Generate Text Using Autoencoders

This example uses:

This example shows how to generate text data using autoencoders.

An autoencoder is a type of deep learning network that is trained to replicate its input. An autoencoder consists of two smaller networks: and encoder and a decoder. The encoder maps the input data to a feature vector in some latent space. The decoder reconstructs data using vectors in this latent space.

The training process is unsupervised. In other words, the model does not require labeled data. To generate text, you can use the decoder to reconstruct text from arbitrary input.

This example trains an autoencoder to generate text. The encoder uses a word embedding and an LSTM operation to map the input text into latent vectors. The decoder uses an LSTM operation and the same embedding to reconstruct the text from the latent vectors.

Load Data

The file sonnets.txt contains all of Shakespeare's sonnets in a single text file.

Read the Shakespeare's Sonnets data from the file "sonnets.txt".

filename = "sonnets.txt";
textData = fileread(filename);

The sonnets are indented by two whitespace characters. Remove the indentations using replace and split the text into separate lines using the split function. Remove the header from the first nine elements and the short sonnet titles.

textData = replace(textData,"  ","");
textData = split(textData,newline);
textData(1:9) = [];
textData(strlength(textData)<5) = [];

Prepare Data

Create a function that tokenizes and preprocesses the text data.

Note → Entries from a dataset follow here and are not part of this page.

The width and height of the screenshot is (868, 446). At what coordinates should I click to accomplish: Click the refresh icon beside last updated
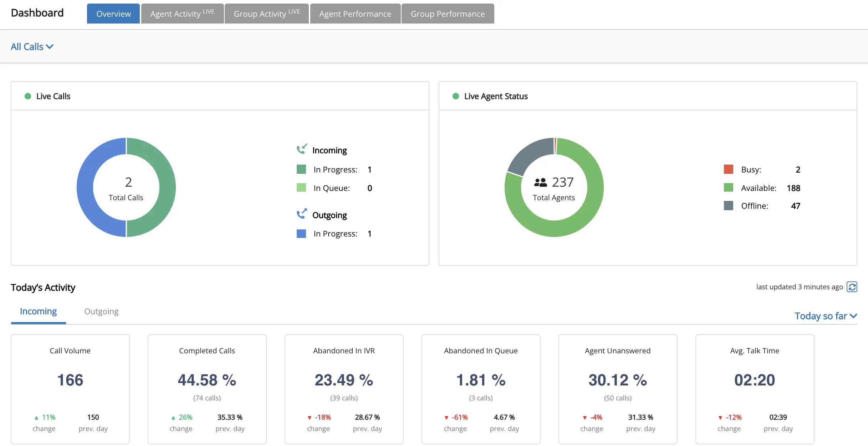point(852,287)
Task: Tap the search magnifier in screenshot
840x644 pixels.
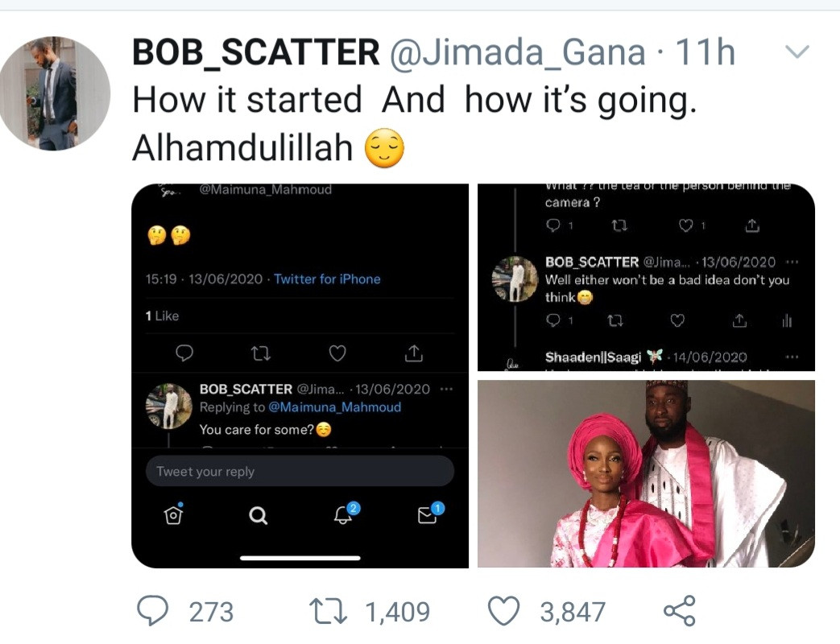Action: pyautogui.click(x=259, y=516)

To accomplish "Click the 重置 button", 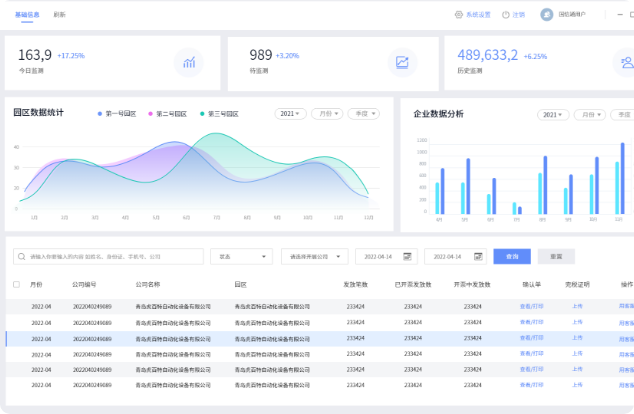I will click(556, 257).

The function preprocessText, listed at the end of the example, performs these steps:

Prepends and appends each input string with the specified start and stop tokens, respectively.
Tokenize the text using tokenizedDocument.

Preprocess the text data and specify the start and stop tokens "<start>" and "<stop>", respectively.

startToken = "<start>";
stopToken = "<stop>";
documents = preprocessText(textData,startToken,stopToken);

Create a word encoding object from the tokenized documents.

enc = wordEncoding(documents);

When training a deep learning model, the input data must be a numeric array containing sequences of a fixed length. Because the documents have different lengths, you must pad the shorter sequences with a padding value.

Recreate the word encoding to also include a padding token and determine the index of that token.

paddingToken = "<pad>";
newVocabulary = [enc.Vocabulary paddingToken];
enc = wordEncoding(newVocabulary);
paddingIdx = word2ind(enc,paddingToken)

paddingIdx = 
3595

Initialize Model Parameters

Initialize the parameters for the following model.

Here, $T$ is the sequence length, $x_{1}, \dots, x_{T}$ is the input sequence of word indices, and $y_{1}, \dots, y_{T}$ is the reconstructed sequence.

The encoder maps sequences of word indices to a latent vector by converting the input to sequences of word vectors using an embedding, inputting the word vector sequences into an LSTM operation, and applying a fully connected operation to the last time step of the LSTM output. The decoder reconstructs the input using an LSTM initialized the encoder output. For each time step, the decoder predicts the next time step and uses the output for the next time-step predictions. Both the encoder and the decoder use the same embedding.

Specify the dimensions of the parameters.

embeddingDimension = 100;
numHiddenUnits = 150;
latentDimension = 75;
vocabularySize = enc.NumWords;

Create a struct for the parameters.

parameters = struct;

Initialize the weights of the embedding using the Gaussian using the initializeGaussian function which is attached to this example as a supporting file. Specify a mean of 0 and a standard deviation of 0.01. To learn more, see Gaussian Initialization (Deep Learning Toolbox).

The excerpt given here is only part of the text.